ICL Permutation Exploit

Description: Autoregressive Large Language Models (LLMs) utilizing In-Context Learning (ICL) are vulnerable to demonstration permutation attacks due to inherent sensitivity to the ordering of input examples. This vulnerability arises from the limitations of unidirectional attention mechanisms and standard Empirical Risk Minimization (ERM) training, which fails to account for worst-case input permutations. An attacker can exploit this by permuting the order of valid, semantically correct few-shot demonstrations (contextual examples) to match a "worst-case" distribution. This adversarial reordering maximizes the model's loss function, leading to significant performance degradation, incorrect outputs, and instability, without requiring the injection of malicious or invalid content.

Examples: The vulnerability is reproduced by taking a standard few-shot prompt and reordering the examples to find the permutation that minimizes model accuracy.

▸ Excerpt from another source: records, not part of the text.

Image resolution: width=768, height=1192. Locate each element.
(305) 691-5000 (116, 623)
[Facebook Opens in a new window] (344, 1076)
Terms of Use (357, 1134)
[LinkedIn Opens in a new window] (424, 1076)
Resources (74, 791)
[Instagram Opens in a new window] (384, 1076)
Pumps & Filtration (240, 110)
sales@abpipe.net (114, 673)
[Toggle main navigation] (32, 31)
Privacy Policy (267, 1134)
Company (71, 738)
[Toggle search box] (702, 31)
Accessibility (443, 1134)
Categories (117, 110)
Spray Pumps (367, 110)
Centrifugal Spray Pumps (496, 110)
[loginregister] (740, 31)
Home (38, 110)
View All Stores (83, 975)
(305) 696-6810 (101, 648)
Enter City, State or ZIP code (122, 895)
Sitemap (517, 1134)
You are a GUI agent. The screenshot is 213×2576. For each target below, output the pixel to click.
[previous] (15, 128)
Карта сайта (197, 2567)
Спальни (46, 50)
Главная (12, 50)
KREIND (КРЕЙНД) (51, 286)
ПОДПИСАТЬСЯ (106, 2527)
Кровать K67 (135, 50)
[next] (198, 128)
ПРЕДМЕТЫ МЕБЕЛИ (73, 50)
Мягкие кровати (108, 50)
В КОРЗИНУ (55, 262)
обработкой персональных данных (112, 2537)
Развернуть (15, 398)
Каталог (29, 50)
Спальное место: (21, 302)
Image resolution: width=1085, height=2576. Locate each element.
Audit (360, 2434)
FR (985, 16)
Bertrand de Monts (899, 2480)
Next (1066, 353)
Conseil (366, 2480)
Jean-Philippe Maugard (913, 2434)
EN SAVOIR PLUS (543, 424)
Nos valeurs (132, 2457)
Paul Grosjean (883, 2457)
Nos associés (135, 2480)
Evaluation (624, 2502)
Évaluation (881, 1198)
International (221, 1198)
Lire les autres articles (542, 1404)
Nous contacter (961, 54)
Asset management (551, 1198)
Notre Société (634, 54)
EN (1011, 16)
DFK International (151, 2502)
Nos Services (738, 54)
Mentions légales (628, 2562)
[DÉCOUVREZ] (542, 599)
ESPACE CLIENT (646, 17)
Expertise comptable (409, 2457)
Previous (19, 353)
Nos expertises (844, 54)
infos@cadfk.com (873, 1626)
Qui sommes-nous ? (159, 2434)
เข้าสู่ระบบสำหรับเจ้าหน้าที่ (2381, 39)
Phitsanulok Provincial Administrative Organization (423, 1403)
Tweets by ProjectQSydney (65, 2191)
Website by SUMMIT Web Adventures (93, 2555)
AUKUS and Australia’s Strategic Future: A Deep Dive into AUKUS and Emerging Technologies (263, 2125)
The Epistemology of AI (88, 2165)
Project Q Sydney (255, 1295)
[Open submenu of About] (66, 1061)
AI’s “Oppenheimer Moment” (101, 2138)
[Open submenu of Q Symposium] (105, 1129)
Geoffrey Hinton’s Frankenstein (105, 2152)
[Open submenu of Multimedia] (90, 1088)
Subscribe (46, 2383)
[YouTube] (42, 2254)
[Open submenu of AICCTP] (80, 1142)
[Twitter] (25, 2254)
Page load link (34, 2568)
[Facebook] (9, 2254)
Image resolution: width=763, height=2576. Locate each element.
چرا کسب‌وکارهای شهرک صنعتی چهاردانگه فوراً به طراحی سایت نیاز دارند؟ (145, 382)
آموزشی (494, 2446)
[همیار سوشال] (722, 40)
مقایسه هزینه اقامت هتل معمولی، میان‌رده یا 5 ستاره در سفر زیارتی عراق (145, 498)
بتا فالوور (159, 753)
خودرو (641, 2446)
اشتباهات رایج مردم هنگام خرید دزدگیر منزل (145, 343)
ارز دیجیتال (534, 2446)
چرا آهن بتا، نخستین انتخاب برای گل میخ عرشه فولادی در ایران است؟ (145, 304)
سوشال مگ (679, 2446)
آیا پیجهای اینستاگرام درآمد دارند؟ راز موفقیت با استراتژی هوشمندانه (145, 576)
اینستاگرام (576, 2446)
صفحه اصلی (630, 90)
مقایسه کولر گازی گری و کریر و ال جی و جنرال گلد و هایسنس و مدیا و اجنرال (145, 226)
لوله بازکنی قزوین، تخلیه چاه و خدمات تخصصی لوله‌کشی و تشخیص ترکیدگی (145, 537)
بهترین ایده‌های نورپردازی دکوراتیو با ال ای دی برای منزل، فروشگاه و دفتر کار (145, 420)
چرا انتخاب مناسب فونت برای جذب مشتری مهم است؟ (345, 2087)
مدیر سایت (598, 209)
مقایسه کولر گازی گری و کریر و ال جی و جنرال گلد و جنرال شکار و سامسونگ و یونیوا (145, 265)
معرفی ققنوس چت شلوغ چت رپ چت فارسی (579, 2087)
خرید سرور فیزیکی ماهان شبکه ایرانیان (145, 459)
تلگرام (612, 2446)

• Exhaustive Search Attack: For a prompt with $n$ demonstrations, the attacker evaluates all $n!$ permutations to identify the specific order $\Pi$ that yields the lowest metric (e.g., ROUGE-L).
• Neural Search Attack: An attacker employs a trained Permutation-proposal Network (P-Net) to predict the most challenging permutation matrix $\Pi_i$ for a given sample $(p_i, x_i, y_i)$.
• See repository for attack implementation code (P-Net): https://github.com/ChanLiang/PEARL
• Specific degradation data on LLaMA-3-8B (3-shot setting): Average performance ~57.8 drops to Worst-case ~38.3 under permutation attack (See Table 3 in the referenced paper).

Impact:

• Reliability Degradation: Successful attacks achieve nearly 80% success rates on models like LLaMA-3, causing substantial drops in performance metrics (e.g., normalized squared error increase or ROUGE-L decrease).
• Stealth: The attack is difficult to detect via standard filters because the input demonstrations remain semantically valid and benign; only their sequence is altered.
• Scalability Risk: Increasing the number of demonstrations (shots) expands the permutation space ($n!$), potentially worsening worst-case performance despite improving average-case performance.

Affected Systems:

• Transformer-based autoregressive LLMs utilizing In-Context Learning (ICL).
• Verified vulnerable models include:
• Meta LLaMA-3 (8B)
• Meta LLaMA-2 (7B, 13B)
• Mistral AI Mistral-7B
• Google Gemma-7B
• OpenAI GPT-2 (in synthetic linear function tests)

Mitigation Steps:

• Implement Permutation-Resilient Learning (Pearl): Shift from standard Empirical Risk Minimization (ERM) to a Distributionally Robust Optimization (DRO) framework.
• Adversarial Training: Deploy a two-player game during fine-tuning consisting of:
• A Permutation-proposal Network (P-Net) that identifies and generates challenging permutations using an entropy-constrained Sinkhorn algorithm.
• The target LLM, which optimizes parameters to minimize loss against these worst-case permutations.
• Ambiguity Set Optimization: Explicitly optimize the model against the "ambiguity set" (the convex hull of all possible permutations of training prompts) rather than single static instances.